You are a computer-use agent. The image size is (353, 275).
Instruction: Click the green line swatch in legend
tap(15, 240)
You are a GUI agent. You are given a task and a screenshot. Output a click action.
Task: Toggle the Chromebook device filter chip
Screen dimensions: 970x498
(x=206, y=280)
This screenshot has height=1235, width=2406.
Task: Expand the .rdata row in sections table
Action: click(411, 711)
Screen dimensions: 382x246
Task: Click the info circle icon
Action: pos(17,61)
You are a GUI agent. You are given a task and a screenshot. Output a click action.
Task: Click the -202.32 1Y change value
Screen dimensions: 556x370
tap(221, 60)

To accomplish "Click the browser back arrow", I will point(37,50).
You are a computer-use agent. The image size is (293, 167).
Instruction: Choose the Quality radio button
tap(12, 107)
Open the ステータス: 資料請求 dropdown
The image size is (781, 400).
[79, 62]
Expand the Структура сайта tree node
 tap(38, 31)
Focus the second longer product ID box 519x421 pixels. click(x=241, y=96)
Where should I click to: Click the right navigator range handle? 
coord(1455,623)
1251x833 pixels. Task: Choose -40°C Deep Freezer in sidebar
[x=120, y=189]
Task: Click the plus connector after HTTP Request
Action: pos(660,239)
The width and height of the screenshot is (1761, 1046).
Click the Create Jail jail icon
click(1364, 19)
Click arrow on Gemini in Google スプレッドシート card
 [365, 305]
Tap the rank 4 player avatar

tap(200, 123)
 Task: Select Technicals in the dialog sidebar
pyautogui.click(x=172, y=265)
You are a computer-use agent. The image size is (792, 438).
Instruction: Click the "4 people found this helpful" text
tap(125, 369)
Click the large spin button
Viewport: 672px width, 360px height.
━━━━━━━━
What is expected. Change every "computer-use agent" in the lines above to "screen assistant", and leave everything else in them as it is.

Reply.
You are a screen assistant. The image size is (353, 275).
Instruction: Click the green line swatch in legend
tap(15, 240)
You are a GUI agent. You are given a task and a screenshot. Output a click action.
Task: Toggle the Chromebook device filter chip
Screen dimensions: 970x498
(x=206, y=280)
This screenshot has height=1235, width=2406.
Task: Expand the .rdata row in sections table
Action: click(411, 711)
Screen dimensions: 382x246
Task: Click the info circle icon
Action: pos(17,61)
You are a GUI agent. You are given a task and a screenshot. Output a click action.
Task: Click the -202.32 1Y change value
Screen dimensions: 556x370
tap(221, 60)

To accomplish "Click the browser back arrow", I will point(37,50).
You are a screen assistant. The image size is (293, 167).
Instruction: Choose the Quality radio button
tap(12, 107)
Open the ステータス: 資料請求 dropdown
The image size is (781, 400).
[79, 62]
Expand the Структура сайта tree node
 tap(38, 31)
Focus the second longer product ID box 519x421 pixels. click(x=241, y=96)
Where should I click to: Click the right navigator range handle? 
coord(1455,623)
1251x833 pixels. Task: Choose -40°C Deep Freezer in sidebar
[x=120, y=189]
Task: Click the plus connector after HTTP Request
Action: pos(660,239)
The width and height of the screenshot is (1761, 1046).
Click the Create Jail jail icon
click(1364, 19)
Click arrow on Gemini in Google スプレッドシート card
 [365, 305]
Tap the rank 4 player avatar

tap(200, 123)
 Task: Select Technicals in the dialog sidebar
pyautogui.click(x=172, y=265)
You are a screen assistant. The image size is (792, 438).
Instruction: Click the "4 people found this helpful" text
tap(125, 369)
Click the large spin button
Viewport: 672px width, 360px height.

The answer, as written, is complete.